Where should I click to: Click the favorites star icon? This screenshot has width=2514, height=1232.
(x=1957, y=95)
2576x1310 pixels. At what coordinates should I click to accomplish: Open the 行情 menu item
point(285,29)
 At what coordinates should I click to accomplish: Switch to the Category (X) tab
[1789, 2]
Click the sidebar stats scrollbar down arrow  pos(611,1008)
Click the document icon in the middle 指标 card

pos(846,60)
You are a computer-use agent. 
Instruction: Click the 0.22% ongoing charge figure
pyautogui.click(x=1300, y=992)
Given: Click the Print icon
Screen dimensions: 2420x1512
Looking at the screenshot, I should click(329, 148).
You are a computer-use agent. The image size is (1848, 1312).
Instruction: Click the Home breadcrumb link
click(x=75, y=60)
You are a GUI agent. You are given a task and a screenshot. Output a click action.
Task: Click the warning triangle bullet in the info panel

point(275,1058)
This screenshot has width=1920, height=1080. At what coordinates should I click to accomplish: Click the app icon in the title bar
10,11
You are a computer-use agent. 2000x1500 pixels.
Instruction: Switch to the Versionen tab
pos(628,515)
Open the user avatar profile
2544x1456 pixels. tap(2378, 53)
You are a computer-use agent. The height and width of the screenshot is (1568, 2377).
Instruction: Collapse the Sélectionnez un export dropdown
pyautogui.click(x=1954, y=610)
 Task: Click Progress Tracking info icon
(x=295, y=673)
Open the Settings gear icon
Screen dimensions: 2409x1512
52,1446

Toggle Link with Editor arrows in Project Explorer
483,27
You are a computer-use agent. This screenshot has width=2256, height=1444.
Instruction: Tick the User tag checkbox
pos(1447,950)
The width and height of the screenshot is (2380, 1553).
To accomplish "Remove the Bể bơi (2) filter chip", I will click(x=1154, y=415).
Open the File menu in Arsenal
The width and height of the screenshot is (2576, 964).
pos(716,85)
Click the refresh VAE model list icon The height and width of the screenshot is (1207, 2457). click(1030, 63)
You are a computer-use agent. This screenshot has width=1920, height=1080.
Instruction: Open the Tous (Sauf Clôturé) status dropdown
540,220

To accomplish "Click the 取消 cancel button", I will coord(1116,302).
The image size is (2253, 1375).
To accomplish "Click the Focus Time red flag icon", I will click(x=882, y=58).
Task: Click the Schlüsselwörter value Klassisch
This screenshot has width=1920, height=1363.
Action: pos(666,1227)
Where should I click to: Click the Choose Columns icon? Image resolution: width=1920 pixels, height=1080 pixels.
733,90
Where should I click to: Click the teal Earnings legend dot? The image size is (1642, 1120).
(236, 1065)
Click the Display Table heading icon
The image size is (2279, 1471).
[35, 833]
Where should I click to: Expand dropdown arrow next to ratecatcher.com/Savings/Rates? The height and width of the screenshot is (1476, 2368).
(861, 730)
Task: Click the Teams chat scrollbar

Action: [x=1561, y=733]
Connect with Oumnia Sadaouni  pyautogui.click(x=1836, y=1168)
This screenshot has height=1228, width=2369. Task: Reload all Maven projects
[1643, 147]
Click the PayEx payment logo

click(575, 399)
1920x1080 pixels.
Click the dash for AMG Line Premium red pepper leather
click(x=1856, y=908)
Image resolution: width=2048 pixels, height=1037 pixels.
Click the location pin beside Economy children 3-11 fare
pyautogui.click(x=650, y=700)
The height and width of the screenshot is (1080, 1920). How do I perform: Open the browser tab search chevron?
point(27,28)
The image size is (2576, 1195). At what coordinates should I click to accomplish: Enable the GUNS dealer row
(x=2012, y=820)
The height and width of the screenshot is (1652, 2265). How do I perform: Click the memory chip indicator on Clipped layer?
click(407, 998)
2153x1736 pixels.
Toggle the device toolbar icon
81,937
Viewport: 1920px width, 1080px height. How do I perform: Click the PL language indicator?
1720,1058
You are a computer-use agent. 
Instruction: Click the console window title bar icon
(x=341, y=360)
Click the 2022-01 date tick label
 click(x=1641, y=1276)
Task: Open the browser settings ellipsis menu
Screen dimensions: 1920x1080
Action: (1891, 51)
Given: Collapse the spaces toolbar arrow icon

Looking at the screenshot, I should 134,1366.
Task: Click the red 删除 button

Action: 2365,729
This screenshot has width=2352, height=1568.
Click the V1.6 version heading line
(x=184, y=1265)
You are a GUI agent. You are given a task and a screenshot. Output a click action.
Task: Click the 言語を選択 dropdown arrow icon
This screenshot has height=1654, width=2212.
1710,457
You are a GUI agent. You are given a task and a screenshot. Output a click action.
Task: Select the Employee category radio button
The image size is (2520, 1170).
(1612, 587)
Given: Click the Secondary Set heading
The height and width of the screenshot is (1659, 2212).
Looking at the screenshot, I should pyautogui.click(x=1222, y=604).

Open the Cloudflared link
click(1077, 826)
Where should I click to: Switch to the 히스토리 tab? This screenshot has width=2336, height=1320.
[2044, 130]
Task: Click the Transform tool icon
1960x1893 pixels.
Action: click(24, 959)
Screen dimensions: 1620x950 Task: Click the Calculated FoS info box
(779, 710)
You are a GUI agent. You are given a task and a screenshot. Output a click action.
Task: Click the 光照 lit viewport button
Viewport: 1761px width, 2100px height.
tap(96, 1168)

■ ■ ■ ■ ■

» EXERCISE GOAL
When you transcribe the listing, make each line match the original exactly.

» RESPONSE
Where should I click to: Click the favorites star icon? This screenshot has width=2514, height=1232.
(x=1957, y=95)
2576x1310 pixels. At what coordinates should I click to accomplish: Open the 行情 menu item
point(285,29)
 At what coordinates should I click to accomplish: Switch to the Category (X) tab
[1789, 2]
Click the sidebar stats scrollbar down arrow  pos(611,1008)
Click the document icon in the middle 指标 card

pos(846,60)
You are a computer-use agent. 
Instruction: Click the 0.22% ongoing charge figure
pyautogui.click(x=1300, y=992)
Given: Click the Print icon
Screen dimensions: 2420x1512
Looking at the screenshot, I should click(329, 148).
You are a computer-use agent. The image size is (1848, 1312).
Instruction: Click the Home breadcrumb link
click(x=75, y=60)
You are a GUI agent. You are given a task and a screenshot. Output a click action.
Task: Click the warning triangle bullet in the info panel

point(275,1058)
This screenshot has width=1920, height=1080. At what coordinates should I click to accomplish: Click the app icon in the title bar
10,11
You are a computer-use agent. 2000x1500 pixels.
Instruction: Switch to the Versionen tab
pos(628,515)
Open the user avatar profile
2544x1456 pixels. tap(2378, 53)
You are a computer-use agent. The height and width of the screenshot is (1568, 2377).
Instruction: Collapse the Sélectionnez un export dropdown
pyautogui.click(x=1954, y=610)
 Task: Click Progress Tracking info icon
(x=295, y=673)
Open the Settings gear icon
Screen dimensions: 2409x1512
52,1446

Toggle Link with Editor arrows in Project Explorer
483,27
You are a computer-use agent. This screenshot has width=2256, height=1444.
Instruction: Tick the User tag checkbox
pos(1447,950)
The width and height of the screenshot is (2380, 1553).
To accomplish "Remove the Bể bơi (2) filter chip", I will click(x=1154, y=415).
Open the File menu in Arsenal
The width and height of the screenshot is (2576, 964).
pos(716,85)
Click the refresh VAE model list icon The height and width of the screenshot is (1207, 2457). click(1030, 63)
You are a computer-use agent. This screenshot has width=1920, height=1080.
Instruction: Open the Tous (Sauf Clôturé) status dropdown
540,220

To accomplish "Click the 取消 cancel button", I will coord(1116,302).
The image size is (2253, 1375).
To accomplish "Click the Focus Time red flag icon", I will click(x=882, y=58).
Task: Click the Schlüsselwörter value Klassisch
This screenshot has width=1920, height=1363.
Action: pos(666,1227)
Where should I click to: Click the Choose Columns icon? Image resolution: width=1920 pixels, height=1080 pixels.
733,90
Where should I click to: Click the teal Earnings legend dot? The image size is (1642, 1120).
(236, 1065)
Click the Display Table heading icon
The image size is (2279, 1471).
[35, 833]
Where should I click to: Expand dropdown arrow next to ratecatcher.com/Savings/Rates? The height and width of the screenshot is (1476, 2368).
(861, 730)
Task: Click the Teams chat scrollbar

Action: [x=1561, y=733]
Connect with Oumnia Sadaouni  pyautogui.click(x=1836, y=1168)
This screenshot has height=1228, width=2369. Task: Reload all Maven projects
[1643, 147]
Click the PayEx payment logo

click(575, 399)
1920x1080 pixels.
Click the dash for AMG Line Premium red pepper leather
click(x=1856, y=908)
Image resolution: width=2048 pixels, height=1037 pixels.
Click the location pin beside Economy children 3-11 fare
pyautogui.click(x=650, y=700)
The height and width of the screenshot is (1080, 1920). How do I perform: Open the browser tab search chevron?
point(27,28)
The image size is (2576, 1195). At what coordinates should I click to accomplish: Enable the GUNS dealer row
(x=2012, y=820)
The height and width of the screenshot is (1652, 2265). How do I perform: Click the memory chip indicator on Clipped layer?
click(407, 998)
2153x1736 pixels.
Toggle the device toolbar icon
81,937
Viewport: 1920px width, 1080px height. How do I perform: Click the PL language indicator?
1720,1058
You are a computer-use agent. 
Instruction: Click the console window title bar icon
(x=341, y=360)
Click the 2022-01 date tick label
 click(x=1641, y=1276)
Task: Open the browser settings ellipsis menu
Screen dimensions: 1920x1080
Action: (1891, 51)
Given: Collapse the spaces toolbar arrow icon

Looking at the screenshot, I should 134,1366.
Task: Click the red 删除 button

Action: 2365,729
This screenshot has width=2352, height=1568.
Click the V1.6 version heading line
(x=184, y=1265)
You are a GUI agent. You are given a task and a screenshot. Output a click action.
Task: Click the 言語を選択 dropdown arrow icon
This screenshot has height=1654, width=2212.
1710,457
You are a GUI agent. You are given a task and a screenshot. Output a click action.
Task: Select the Employee category radio button
The image size is (2520, 1170).
(1612, 587)
Given: Click the Secondary Set heading
The height and width of the screenshot is (1659, 2212).
Looking at the screenshot, I should pyautogui.click(x=1222, y=604).

Open the Cloudflared link
click(1077, 826)
Where should I click to: Switch to the 히스토리 tab? This screenshot has width=2336, height=1320.
[2044, 130]
Task: Click the Transform tool icon
1960x1893 pixels.
Action: click(24, 959)
Screen dimensions: 1620x950 Task: Click the Calculated FoS info box
(779, 710)
You are a GUI agent. You are given a task and a screenshot. Output a click action.
Task: Click the 光照 lit viewport button
Viewport: 1761px width, 2100px height.
tap(96, 1168)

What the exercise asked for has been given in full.